Let’s go over a few things freeciv!

Setting up the foundation right is the key to great development

I used to write on Medium before this, these are ports.

As I talked in my previous post, I have a keen interest in setting up a freeciv learning environment in python. But many people thought that the details were either far and wide or too many ideas were clustered into it. Over the next few posts I wanted to clarify any issues and lay the groundwork for the project.
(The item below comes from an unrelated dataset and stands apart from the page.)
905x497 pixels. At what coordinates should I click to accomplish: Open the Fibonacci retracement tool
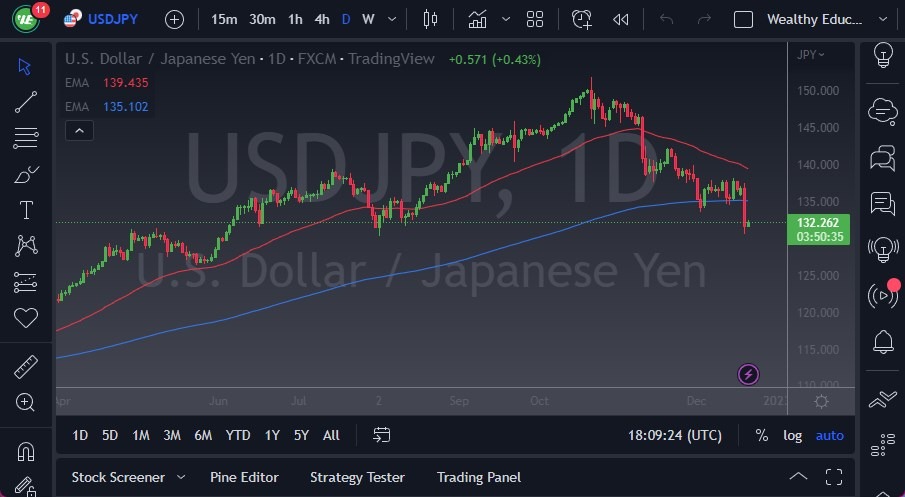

Setting up an Open Source Project is more than easy these days, all you have to do is sign up a Github account and boom, you are ready! But the hard part is running and maintaining the codebase, and even harder is making people care enough to contribute anything to your project and I want to focus on the latter here. Through these posts I want to clarify my ideas and discuss the issues raised. This time around I want to go over these three points:

  • Action Spaces: Why discrete action space of freeciv is important
  • Game Structure: How the vastness of game is similar to real world
  • Multiplayer Collaborative Idea: How freeciv support different kinds of interaction and what is so special about it

    And in each of those points I will also put sub-points to make understanding easier.

    I am not asking the very hard questions here, like why care about anything. But why care about this project?

    1. Action Spaces

    Every action in our universe can be broken down into two types, a continuous action space and a discrete action space. In layman terms discrete spaces are where hard decision need to be taken and continuous spaces a distribution is to be generated.

  • Most of the applications in real life domain that involve use of hardware (Robotics, Self Driving Cars, etc.) require a distribution of values to be generated. Movement vectors used to operate them is a set of force values and directions. This domain is still in its early stages, but the applications nonetheless will be far felt. It will continue to improve over time, though at a slower rate and the reason for that is the simulators are just not good enough (ironically agent trained on robot simulator rarely gives same results in real life robot). And our algorithms just aren’t good at sample efficiency and training on real life robots would mean extreme long training durations making it unfeasible.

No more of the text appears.